[Stored dataset items]
========

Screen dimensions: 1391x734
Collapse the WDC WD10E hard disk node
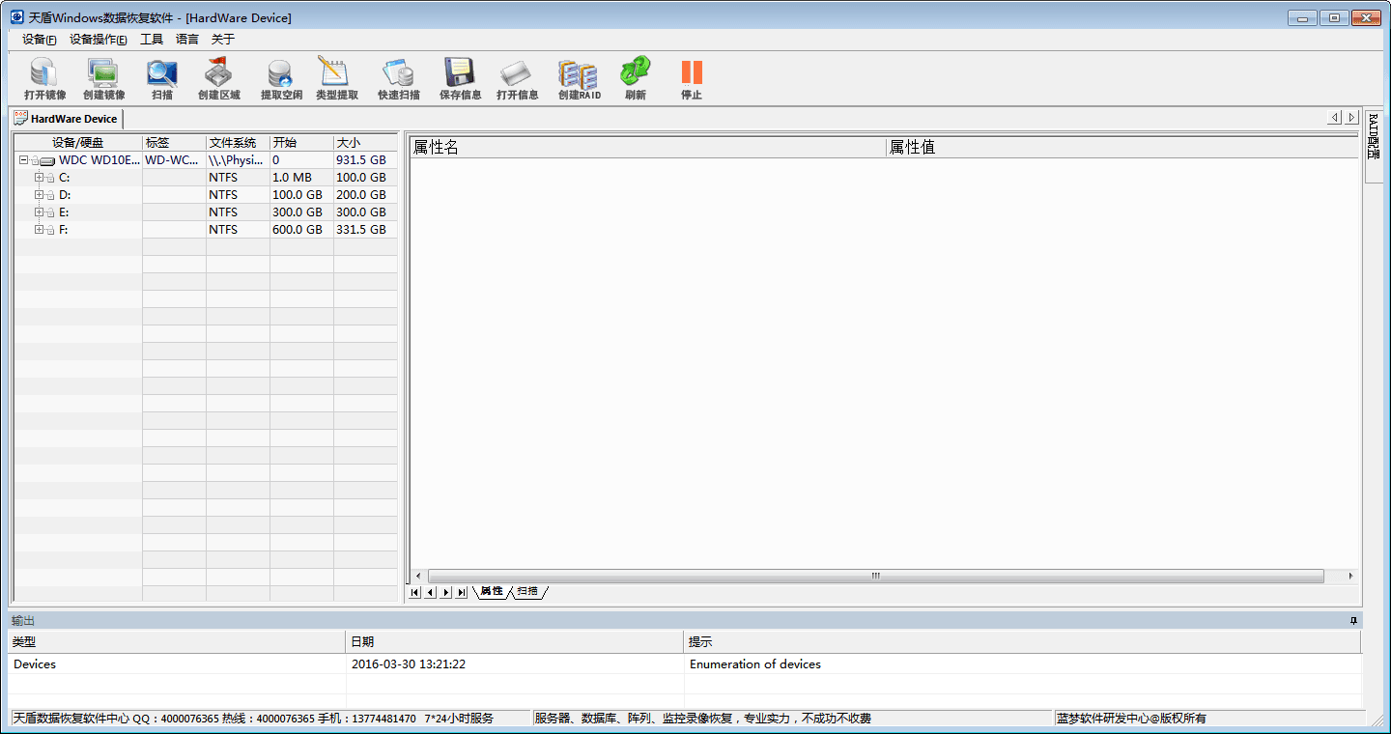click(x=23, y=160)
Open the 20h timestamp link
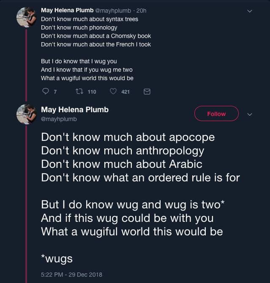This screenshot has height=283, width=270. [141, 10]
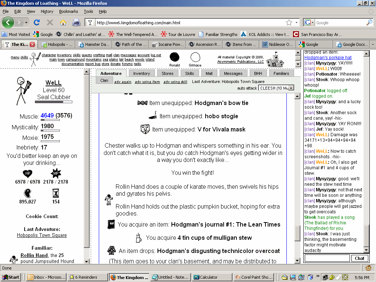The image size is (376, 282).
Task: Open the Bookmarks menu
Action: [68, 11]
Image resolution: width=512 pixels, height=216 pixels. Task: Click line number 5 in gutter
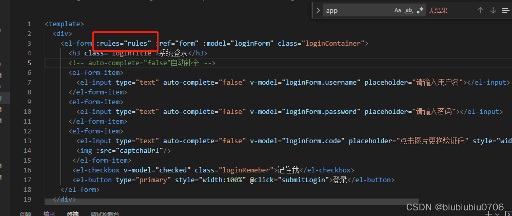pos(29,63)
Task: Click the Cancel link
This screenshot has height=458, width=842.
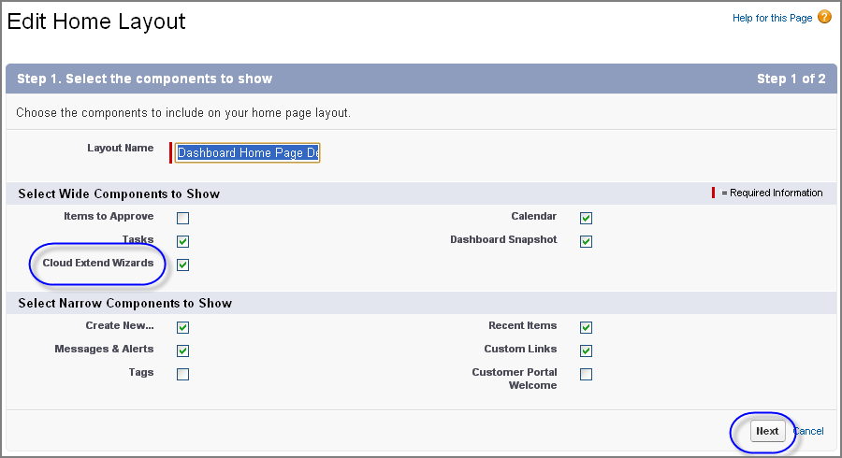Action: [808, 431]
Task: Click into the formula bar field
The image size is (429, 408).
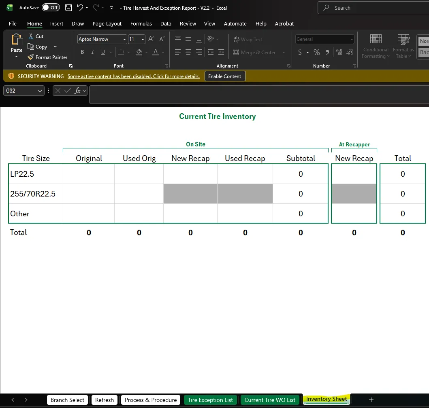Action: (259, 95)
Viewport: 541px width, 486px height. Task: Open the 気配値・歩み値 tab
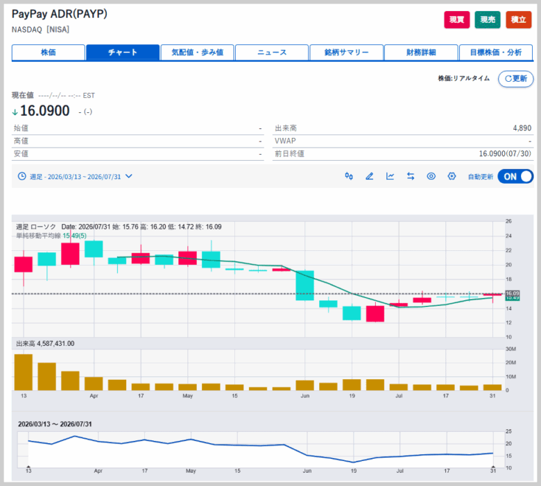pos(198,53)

========

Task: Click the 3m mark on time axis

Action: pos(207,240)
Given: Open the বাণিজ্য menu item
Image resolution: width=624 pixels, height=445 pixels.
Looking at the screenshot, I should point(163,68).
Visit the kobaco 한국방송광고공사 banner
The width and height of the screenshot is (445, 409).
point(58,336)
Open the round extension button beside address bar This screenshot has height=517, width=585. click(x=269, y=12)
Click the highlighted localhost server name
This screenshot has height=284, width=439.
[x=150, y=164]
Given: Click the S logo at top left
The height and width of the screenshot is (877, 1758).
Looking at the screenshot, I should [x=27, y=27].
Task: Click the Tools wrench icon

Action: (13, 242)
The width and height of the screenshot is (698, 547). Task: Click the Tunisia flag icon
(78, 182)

========

● **Assigned task**
Extract each line from the entries above that contains the string "Given".

● **Exercise output**
Given: Open the বাণিজ্য menu item
Given: Click the S logo at top left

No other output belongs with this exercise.